Amid China's push for domestic AI chip development, major firms like Tencent are seeking to sidestep US export controls by using a rental model that provides access to Nvidia's high-end GPUs.
According to the Financial Times, a key player in this workaround is Japanese neocloud service provider Datasection, which has reportedly signed rental contracts worth over $1.2 billion with Tencent. These contracts grant access to Nvidia B200 AI chips.
Datasection is said to have secured a significant portion of the 15,000 Blackwell processors that Nvidia has made available, positioning the rental model as a critical lifeline for Chinese companies that crave cutting-edge AI technology.
Though the chips are technically unavailable for direct export to China due to US restrictions, the rental setup bypasses that barrier, providing Chinese firms like Tencent with the computational power they need to train sophisticated AI models.

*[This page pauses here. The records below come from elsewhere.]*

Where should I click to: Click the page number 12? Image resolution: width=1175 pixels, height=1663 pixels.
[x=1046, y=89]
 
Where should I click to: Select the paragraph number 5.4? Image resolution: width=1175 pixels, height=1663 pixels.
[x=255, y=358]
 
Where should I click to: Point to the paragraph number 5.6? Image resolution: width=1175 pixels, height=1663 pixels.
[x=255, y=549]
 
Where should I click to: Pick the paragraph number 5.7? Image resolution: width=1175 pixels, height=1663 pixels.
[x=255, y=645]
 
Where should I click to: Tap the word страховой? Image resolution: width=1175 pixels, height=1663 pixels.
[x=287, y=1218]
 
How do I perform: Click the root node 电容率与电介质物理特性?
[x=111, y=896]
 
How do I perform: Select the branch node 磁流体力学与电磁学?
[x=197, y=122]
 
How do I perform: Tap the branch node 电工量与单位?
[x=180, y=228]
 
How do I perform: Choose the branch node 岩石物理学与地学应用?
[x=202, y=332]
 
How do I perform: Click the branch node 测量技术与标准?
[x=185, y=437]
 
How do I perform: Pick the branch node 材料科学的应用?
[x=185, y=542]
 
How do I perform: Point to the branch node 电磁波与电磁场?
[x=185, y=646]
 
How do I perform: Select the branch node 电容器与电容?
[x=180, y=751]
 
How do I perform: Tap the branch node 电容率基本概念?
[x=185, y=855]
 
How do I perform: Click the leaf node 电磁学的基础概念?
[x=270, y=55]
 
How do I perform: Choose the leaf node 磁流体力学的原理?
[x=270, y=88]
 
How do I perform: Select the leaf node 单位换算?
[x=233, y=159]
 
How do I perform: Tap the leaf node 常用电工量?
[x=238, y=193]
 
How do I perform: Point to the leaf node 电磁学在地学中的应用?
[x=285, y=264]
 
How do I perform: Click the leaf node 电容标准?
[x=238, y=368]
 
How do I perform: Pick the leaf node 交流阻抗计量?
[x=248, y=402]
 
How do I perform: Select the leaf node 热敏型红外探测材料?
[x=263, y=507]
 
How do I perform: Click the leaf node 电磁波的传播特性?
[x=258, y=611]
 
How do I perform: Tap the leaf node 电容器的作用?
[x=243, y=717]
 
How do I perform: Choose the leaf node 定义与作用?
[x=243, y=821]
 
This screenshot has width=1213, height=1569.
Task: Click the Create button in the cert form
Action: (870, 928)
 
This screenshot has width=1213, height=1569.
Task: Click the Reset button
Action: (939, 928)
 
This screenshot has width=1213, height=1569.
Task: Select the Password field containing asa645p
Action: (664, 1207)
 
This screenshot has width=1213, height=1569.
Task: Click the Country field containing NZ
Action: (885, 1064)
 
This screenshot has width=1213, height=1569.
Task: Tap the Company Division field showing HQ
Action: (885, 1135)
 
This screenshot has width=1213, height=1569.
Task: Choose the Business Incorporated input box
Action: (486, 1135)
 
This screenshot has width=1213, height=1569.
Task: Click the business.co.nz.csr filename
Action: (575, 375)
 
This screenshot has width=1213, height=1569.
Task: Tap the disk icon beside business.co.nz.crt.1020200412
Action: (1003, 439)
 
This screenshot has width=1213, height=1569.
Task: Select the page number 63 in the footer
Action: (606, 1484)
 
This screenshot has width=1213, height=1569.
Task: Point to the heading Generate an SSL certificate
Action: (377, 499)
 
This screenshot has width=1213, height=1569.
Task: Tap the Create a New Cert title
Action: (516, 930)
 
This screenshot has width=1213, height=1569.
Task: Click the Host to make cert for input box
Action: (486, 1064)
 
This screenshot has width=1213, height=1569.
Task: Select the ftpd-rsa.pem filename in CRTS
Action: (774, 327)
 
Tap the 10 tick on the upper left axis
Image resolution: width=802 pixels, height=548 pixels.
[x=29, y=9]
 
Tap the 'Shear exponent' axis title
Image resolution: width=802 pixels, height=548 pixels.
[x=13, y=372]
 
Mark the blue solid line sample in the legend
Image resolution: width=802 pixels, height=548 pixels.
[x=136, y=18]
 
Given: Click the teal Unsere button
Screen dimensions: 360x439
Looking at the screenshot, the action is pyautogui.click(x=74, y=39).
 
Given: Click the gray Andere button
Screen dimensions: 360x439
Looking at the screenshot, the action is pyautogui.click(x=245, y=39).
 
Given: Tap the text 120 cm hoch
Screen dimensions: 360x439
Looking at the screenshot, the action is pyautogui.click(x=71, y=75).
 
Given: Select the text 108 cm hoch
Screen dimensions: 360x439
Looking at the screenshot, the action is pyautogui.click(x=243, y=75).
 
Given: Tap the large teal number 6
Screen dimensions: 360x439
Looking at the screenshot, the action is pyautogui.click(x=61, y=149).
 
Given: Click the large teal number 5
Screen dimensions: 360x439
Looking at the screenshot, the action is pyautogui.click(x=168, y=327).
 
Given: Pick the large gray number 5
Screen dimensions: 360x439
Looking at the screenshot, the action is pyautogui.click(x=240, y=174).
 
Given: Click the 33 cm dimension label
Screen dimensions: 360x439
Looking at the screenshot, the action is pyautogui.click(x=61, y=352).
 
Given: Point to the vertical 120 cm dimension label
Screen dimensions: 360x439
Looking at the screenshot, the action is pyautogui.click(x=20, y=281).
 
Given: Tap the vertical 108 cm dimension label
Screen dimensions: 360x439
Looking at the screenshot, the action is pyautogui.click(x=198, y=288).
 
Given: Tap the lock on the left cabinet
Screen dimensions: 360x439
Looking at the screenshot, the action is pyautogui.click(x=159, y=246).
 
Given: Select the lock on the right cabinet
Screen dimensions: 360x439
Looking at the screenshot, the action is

The strategy has become so popular that analysts believe it could soon become the default method for Chinese firms to access top-tier Nvidia hardware.
Even when Nvidia's H200 chips eventually become available to the Chinese market, the Blackwell B200 and B300 AI chips outperform them by a notable margin, keeping China’s AI giants ahead of the game, even under Washington’s restrictions.
With rental compute models now entrenched, Beijing is finding ways to stay plugged into the latest American tech, despite the ongoing geopolitical tensions.